------ EXCERPTED DATA

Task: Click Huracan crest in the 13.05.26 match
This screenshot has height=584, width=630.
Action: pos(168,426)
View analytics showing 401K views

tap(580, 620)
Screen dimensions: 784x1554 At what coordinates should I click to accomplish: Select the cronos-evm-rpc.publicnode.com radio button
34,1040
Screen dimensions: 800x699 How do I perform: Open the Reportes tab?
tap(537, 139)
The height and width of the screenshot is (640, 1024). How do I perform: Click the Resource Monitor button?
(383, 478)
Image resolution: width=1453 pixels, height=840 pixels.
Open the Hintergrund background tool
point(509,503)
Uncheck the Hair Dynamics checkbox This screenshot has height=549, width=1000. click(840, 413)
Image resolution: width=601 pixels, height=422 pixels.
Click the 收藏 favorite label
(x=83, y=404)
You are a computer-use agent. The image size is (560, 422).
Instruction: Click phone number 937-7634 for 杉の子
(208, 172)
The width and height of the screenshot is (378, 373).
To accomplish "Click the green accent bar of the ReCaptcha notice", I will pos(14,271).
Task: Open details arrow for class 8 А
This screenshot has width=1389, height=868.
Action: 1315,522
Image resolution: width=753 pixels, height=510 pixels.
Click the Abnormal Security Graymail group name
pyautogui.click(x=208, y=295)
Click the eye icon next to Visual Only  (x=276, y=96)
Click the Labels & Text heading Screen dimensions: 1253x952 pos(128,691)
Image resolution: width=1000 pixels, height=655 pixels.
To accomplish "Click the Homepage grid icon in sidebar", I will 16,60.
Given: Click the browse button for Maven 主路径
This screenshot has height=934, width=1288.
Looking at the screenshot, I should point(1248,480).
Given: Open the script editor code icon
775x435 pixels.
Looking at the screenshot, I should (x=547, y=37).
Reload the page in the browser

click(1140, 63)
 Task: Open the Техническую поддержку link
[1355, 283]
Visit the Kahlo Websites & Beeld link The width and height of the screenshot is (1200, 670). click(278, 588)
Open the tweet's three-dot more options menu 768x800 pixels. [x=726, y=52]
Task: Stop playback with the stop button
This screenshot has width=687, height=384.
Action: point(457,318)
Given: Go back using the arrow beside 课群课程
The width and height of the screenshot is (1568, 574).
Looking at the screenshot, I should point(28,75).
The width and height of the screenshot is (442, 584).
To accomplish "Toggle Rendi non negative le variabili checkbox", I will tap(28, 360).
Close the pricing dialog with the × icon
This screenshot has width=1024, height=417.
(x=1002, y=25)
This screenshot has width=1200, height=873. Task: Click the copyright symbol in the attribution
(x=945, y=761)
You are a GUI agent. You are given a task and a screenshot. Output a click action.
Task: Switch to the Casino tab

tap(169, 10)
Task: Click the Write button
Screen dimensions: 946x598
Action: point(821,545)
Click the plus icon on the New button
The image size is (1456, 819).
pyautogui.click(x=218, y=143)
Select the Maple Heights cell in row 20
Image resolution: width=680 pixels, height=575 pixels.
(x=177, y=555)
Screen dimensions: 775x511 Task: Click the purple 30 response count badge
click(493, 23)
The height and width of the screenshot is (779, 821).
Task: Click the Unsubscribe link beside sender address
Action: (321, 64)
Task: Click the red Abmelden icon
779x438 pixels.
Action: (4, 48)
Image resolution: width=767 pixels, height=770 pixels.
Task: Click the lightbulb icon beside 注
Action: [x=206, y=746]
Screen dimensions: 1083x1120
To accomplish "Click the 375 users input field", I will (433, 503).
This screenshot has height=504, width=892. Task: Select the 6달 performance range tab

------------

Convert the listing, starting at the line containing "You are a computer-use" and ending at the line containing "Click the Labels", into a two-column CSV headed text and answer. Give one row for each text-and-answer pair, with both fields quoted and line breaks replaced by spaces.

text,answer
"You are a computer-use agent. The image size is (560, 422). Instruction: Click phone number 937-7634 for 杉の子","(208, 172)"
"The width and height of the screenshot is (378, 373). To accomplish ""Click the green accent bar of the ReCaptcha notice"",","I will pos(14,271)."
"Task: Open details arrow for class 8 А This screenshot has width=1389, height=868.","Action: 1315,522"
"Image resolution: width=753 pixels, height=510 pixels. Click the Abnormal Security Graymail group name","pyautogui.click(x=208, y=295)"
"Click the eye icon next to Visual Only","(x=276, y=96)"
"Click the Labels & Text heading Screen dimensions: 1253x952","pos(128,691)"